Prerequisites for the Quarkus Superheroes application

You can easily deploy the Quarkus Superheroes application on any Kubernetes instance. Here we deploy the application on the Developer Sandbox for Red Hat OpenShift because it is easy to obtain a free account and the environment requires minimal setup. But you can adapt the instructions in this article to other Kubernetes environments.

To follow along on your own with the steps in this demonstration, you will need:

  • A free Red Hat account to access the Developer Sandbox. Signing up does not require a credit card. 
  • The Red Hat OpenShift oc command-line interface (CLI).
  • A Java development environment. In this article, we will use the Java 17 version of the application, but any of the other three versions (natively-compiled Java 11, JVM Java 11, or natively-compiled Java 17) would work the same.

The Quarkus Superheroes sample application

The Quarkus Superheroes application consists of several microservices which co-exist to form an extensive system.

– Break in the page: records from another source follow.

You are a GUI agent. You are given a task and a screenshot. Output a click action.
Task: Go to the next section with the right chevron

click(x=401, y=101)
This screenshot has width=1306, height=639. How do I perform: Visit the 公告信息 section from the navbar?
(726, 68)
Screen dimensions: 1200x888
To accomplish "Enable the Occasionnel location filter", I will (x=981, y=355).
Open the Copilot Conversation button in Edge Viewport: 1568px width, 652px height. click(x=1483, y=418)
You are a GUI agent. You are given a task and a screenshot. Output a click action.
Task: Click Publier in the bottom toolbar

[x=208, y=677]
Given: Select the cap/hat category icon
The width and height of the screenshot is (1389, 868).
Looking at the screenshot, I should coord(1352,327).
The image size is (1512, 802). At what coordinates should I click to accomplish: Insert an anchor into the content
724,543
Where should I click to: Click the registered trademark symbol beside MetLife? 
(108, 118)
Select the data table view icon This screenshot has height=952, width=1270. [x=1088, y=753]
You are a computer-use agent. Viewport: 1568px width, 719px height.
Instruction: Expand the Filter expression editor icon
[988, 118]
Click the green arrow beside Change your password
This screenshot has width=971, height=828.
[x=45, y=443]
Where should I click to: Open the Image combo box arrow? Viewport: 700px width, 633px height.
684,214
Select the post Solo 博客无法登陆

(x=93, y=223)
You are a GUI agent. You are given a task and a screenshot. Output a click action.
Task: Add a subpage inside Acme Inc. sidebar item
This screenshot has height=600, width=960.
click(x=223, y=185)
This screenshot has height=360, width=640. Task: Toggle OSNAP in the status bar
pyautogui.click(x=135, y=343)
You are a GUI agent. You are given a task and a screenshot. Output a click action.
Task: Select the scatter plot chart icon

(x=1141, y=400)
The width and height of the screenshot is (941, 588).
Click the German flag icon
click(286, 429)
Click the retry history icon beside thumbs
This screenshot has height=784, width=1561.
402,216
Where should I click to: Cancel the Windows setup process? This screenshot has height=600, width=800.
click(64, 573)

Some microservices communicate synchronously via REST. Others are event-driven, producing and consuming events to and from Apache Kafka. Some microservices are reactive, whereas others are traditional. All the microservices produce metrics consumed by Prometheus and export tracing information to OpenTelemetry. The source code for the application is on GitHub under an Apache 2.0 license.

Figure 2 shows the overall architecture of this application.

The Quarkus Superheroes architecture is complex, including communication between components with HTTP and communicating with the Collector through gRPC.
Figure 2: The Quarkus Superheroes architecture is complex, including communication between components with HTTP and communicating with the Collector through gRPC.

Detailed information about the application and its architecture can be found on the quarkus.io blog. One of the main requirements when building the application was that it should be simple to deploy on Kubernetes.

A Prometheus instance scrapes metrics from all of the application services. Additionally, all of the services export telemetry data to the OpenTelemetry Collector. The Collector, in turn, exports telemetry data to a Jaeger instance, where the data can be analyzed and visualized. The gRPC protocol is used for communication between the applications and the OpenTelemetry Collector and between the OpenTelemetry Collector and Jaeger.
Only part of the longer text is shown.